### Problem requirements
From the listing below, select every line where the word "tweet" appears.

====

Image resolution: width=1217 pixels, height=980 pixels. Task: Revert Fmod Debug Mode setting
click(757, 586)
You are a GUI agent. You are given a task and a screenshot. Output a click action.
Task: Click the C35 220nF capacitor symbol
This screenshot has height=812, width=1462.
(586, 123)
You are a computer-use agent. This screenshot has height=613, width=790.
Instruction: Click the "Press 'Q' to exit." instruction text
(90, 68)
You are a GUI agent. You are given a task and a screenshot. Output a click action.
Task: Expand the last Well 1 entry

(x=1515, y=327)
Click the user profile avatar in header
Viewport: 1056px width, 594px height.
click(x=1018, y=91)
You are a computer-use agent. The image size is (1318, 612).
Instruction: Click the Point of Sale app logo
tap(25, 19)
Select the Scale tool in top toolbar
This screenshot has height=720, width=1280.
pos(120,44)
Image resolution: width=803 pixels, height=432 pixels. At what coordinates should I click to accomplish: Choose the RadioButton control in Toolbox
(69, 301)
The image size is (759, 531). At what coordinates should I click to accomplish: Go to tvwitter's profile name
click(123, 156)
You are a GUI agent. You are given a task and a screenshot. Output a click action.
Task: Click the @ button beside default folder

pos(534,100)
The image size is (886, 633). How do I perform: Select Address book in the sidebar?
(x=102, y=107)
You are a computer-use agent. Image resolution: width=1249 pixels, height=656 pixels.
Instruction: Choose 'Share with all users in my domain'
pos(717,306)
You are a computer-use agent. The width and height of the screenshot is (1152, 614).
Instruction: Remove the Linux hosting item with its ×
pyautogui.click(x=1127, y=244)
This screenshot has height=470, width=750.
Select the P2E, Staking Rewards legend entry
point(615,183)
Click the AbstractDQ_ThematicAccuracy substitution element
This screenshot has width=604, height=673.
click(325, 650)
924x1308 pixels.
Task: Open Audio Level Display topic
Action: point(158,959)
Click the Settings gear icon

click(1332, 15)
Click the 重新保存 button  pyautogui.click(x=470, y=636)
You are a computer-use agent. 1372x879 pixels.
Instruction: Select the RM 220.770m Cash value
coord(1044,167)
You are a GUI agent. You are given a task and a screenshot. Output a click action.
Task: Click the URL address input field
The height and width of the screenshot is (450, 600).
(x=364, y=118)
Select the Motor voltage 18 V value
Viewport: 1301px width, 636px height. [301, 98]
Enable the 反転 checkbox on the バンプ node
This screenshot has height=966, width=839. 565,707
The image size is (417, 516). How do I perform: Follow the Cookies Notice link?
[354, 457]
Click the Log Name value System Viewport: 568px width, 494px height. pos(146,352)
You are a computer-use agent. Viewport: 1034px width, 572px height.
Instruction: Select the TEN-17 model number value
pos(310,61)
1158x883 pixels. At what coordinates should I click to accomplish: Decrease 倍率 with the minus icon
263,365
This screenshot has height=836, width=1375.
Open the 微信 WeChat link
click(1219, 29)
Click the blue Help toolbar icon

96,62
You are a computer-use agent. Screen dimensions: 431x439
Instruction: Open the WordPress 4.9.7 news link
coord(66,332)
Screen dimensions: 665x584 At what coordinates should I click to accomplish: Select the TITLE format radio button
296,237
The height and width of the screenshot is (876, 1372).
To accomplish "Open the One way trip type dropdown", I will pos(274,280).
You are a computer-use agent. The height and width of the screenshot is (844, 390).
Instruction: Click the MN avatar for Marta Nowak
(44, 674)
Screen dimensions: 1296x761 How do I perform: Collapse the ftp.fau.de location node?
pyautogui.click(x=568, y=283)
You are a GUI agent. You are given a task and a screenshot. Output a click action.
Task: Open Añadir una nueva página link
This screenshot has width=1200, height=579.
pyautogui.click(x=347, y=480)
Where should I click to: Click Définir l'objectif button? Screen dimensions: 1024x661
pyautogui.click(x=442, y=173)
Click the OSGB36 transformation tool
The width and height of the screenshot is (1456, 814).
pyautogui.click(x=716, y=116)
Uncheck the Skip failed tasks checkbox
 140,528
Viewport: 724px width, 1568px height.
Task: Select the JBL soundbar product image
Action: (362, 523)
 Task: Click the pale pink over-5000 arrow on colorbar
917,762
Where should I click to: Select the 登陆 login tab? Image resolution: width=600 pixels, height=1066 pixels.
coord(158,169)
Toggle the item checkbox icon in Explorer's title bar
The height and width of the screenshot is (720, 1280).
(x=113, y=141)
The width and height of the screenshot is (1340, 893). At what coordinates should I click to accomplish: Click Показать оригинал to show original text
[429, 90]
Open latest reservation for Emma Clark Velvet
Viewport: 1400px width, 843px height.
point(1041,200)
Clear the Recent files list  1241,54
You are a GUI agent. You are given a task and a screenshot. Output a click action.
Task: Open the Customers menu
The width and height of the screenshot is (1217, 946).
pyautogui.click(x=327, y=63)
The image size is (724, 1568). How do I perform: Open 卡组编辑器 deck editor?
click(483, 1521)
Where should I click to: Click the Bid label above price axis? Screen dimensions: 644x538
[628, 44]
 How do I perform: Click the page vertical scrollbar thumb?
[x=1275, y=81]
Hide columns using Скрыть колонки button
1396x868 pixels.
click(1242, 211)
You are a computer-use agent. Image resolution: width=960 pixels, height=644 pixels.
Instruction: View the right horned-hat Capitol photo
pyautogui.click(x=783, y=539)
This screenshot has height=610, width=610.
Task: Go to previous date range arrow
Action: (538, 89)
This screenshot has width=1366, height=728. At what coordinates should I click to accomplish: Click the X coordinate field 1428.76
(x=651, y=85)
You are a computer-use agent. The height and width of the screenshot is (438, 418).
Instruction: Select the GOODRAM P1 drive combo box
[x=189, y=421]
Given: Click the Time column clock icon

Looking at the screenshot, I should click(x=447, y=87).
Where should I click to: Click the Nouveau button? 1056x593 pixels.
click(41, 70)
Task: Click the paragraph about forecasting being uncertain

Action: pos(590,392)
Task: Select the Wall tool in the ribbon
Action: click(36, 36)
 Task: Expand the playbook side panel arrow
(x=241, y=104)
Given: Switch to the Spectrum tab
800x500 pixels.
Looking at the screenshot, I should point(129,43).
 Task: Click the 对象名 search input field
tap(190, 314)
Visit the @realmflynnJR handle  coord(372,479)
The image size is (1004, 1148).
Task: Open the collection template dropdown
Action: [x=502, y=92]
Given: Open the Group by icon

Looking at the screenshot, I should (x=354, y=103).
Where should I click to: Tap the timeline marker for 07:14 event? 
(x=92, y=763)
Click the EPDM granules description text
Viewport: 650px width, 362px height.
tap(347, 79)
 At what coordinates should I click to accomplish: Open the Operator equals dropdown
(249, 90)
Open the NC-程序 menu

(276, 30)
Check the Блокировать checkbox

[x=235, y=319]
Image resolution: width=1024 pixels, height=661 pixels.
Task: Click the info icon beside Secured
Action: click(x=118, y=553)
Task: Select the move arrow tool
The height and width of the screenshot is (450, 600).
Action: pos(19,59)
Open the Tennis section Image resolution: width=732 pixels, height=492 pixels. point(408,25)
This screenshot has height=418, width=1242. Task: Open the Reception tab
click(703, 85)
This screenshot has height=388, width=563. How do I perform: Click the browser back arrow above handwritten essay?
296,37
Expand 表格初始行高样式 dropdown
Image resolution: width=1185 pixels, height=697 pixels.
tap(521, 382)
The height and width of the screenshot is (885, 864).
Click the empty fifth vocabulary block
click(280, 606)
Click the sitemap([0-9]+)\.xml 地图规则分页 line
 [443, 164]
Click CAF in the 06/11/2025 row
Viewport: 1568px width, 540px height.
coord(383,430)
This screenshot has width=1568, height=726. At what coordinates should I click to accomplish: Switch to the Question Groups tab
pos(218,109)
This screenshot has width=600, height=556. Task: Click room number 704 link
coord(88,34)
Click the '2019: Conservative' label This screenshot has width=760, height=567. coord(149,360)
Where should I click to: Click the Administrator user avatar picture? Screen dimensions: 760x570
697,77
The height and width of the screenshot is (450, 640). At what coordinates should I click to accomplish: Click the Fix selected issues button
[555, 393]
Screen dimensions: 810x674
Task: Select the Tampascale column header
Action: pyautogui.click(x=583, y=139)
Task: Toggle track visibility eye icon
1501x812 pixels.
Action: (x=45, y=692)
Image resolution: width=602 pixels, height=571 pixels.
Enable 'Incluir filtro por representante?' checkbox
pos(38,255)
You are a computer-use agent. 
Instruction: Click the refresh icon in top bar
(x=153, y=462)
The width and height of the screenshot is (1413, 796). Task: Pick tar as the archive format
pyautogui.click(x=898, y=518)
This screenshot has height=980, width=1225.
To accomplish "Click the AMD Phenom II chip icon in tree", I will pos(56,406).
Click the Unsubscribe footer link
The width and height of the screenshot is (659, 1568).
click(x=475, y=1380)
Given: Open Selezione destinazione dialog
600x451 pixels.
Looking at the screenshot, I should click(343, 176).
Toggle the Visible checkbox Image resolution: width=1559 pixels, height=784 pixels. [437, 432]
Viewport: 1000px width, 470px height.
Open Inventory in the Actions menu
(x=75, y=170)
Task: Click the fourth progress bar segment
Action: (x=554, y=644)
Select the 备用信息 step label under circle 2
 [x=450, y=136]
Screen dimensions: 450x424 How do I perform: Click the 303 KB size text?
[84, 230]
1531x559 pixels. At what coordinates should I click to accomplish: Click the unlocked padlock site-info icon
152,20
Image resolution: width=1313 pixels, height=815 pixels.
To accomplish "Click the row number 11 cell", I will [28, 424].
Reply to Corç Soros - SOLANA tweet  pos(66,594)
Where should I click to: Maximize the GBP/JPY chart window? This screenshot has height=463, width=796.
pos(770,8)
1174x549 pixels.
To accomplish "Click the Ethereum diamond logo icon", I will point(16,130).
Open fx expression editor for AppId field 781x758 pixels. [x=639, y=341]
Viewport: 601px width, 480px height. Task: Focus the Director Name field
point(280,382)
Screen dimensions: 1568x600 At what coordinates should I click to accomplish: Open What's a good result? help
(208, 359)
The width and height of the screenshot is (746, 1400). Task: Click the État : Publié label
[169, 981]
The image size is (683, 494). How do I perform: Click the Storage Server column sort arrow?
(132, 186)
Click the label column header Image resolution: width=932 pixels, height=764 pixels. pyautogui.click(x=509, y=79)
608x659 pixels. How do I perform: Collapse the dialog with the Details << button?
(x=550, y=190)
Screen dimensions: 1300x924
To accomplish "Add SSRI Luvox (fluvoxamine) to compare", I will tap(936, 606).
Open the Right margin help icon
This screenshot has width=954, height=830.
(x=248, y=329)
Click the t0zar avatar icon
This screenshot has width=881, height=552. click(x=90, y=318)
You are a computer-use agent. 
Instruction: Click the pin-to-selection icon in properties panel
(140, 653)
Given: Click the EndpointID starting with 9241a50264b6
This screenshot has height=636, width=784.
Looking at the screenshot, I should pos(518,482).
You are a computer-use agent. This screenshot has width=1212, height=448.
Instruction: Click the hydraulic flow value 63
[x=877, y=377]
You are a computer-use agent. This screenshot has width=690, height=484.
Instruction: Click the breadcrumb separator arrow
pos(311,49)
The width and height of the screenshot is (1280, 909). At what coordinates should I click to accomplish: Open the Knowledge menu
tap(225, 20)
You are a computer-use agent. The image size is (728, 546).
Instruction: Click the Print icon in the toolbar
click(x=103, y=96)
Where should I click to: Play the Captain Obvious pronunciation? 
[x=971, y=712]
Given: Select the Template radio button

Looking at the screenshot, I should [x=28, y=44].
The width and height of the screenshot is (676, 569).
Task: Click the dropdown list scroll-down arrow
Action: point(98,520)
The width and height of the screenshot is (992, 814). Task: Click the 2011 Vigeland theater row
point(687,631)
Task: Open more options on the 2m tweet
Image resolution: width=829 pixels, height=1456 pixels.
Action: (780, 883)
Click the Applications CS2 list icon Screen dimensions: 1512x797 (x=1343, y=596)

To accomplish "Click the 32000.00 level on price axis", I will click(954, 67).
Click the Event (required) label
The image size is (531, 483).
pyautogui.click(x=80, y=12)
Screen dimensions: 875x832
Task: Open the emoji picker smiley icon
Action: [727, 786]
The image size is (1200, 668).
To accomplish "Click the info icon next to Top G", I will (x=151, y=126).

====

### Worked solution
Reply to Corç Soros - SOLANA tweet  pos(66,594)
Task: Open more options on the 2m tweet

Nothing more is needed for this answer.